I want to fork this conversation off slightly because it's important: backpressure is a vital component in defending against DoS. To get a feeling as to how, consider backpressure not as limiting the number of bytes in flight but instead in limiting the rate at which you accept new work.
A system like a network, and like a NIO application, can be thought of as a pipeline of logical units joined by communication channels. At a very high level we can think of this with each network appliance as a logical unit, and the network connections between them being the links.
At a lower level, each of these appliances is also a series of logical units joined by links. In your case, your webapp is this: a series of logical types and tasks, joined by async sequences, or channel handlers joined by pipelines.
In this model, we don't want to think of what is sent along the links as bytes, but instead think of it as work. Each packet is a unit of work that must be processed, each HTTP message a unit of work, each item enqueued into an async stream a unit of work. These units of work are not all equal: some cost more RAM, others more CPU, others more network bandwidth. But they are all work.
The goal of backpressure propagation is to ensure that this entire distributed system moves at the speed of the slowest participant. That is, whichever unit is processing this work most slowly forms the bottleneck, and backpressure propagation should slow all work producers down until they only produce work at a rate that the slowest worker can handle.
If backpressure propagation fails, then the producers do not slow down and work "piles up" in front of the slower workers.
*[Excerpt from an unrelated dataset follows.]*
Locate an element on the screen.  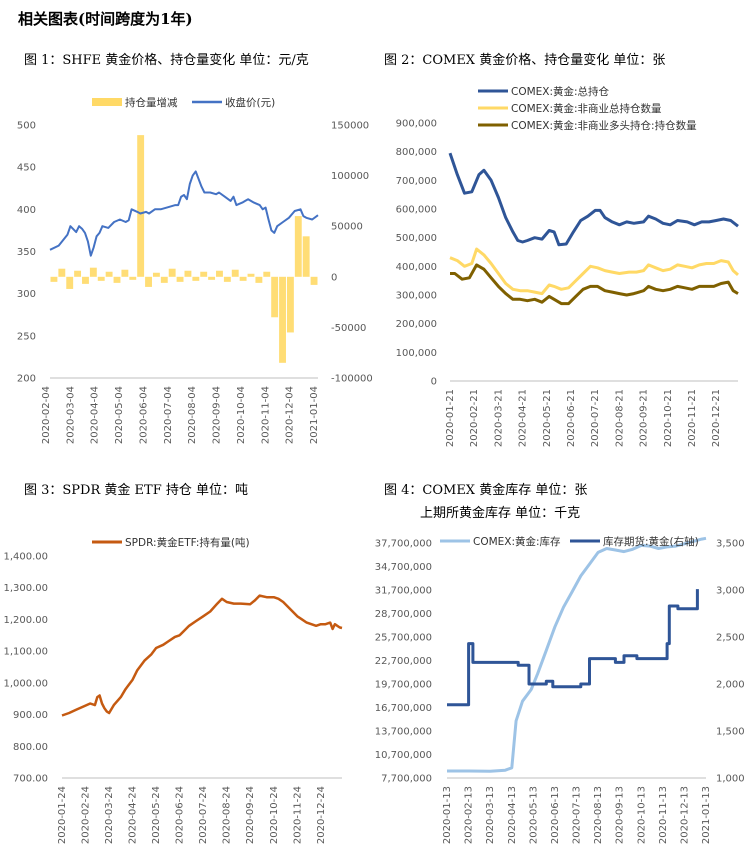
chart1-left-tick-2: 300 is located at coordinates (26, 294).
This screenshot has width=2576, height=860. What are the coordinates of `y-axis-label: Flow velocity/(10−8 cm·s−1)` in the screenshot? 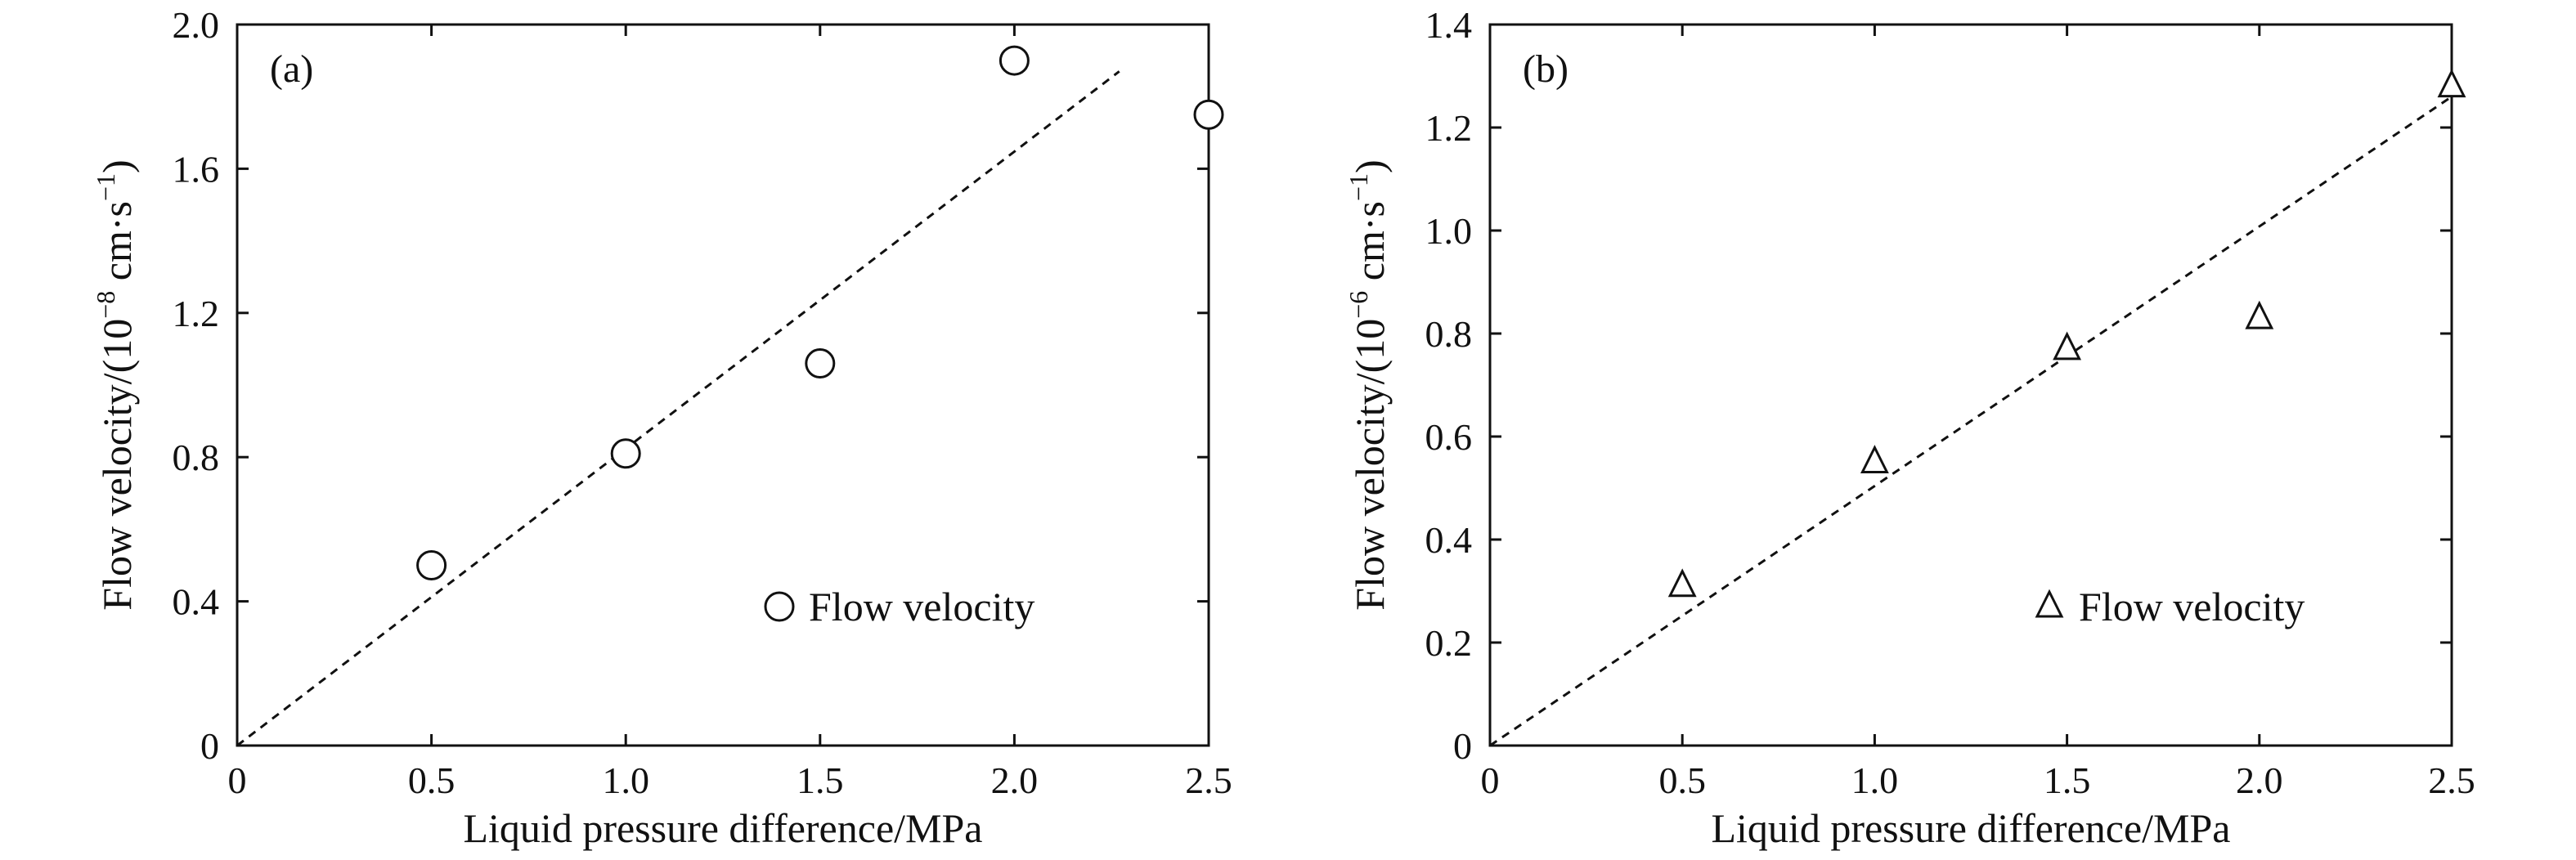 It's located at (116, 384).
The effect of this is that each work item sees greater and greater latency than the last, which eventually manifests as timeouts and service unavailability (because in a distributed system an unavailable node is indistinguishable from one with arbitrarily large latency). This manifests as a complete denial of service: no user is served within reasonable timeouts.
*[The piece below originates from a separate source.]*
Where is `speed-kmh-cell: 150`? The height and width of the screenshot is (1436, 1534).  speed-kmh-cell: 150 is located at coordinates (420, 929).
Proper backpressure propagation limits the damage here. You approach a maximum latency, which is a product of buffer depth and time taken to complete each work item. Beyond that point, work is dropped. This leads to partial DoS: some users cannot access the service, but others can (assuming your buffer depths are reasonable). The system is degraded, but not unavailable.
NIO contains some protections here above and beyond the backpressure propagation. The nature of its design is that it bounds the maximum amount of work it will do on one connection in response to I/O using
maxMessagesPerRead. Once we have issued that many reads, we will stop serving a given channel and let the others operate. This increases their latency, but does not starve them entirely.
The result is that when we experimented with the H2 DoS linked above we found NIO handled it fairly well. We were degraded, for sure, but still live. We shipped protections to reduce our exposure, but in general it was acceptable.
This is why I'd like to see a performance trace here, as well as the metrics @FranzBusch asked for. It's likely that somewhere there is a hole in the protection. Given the CPU and network graph you showed, it looks more likely to be a backpressure issue, because this manifests as a "bubble". But it may not be, and we can tell based on what the system is doing while it's under attack.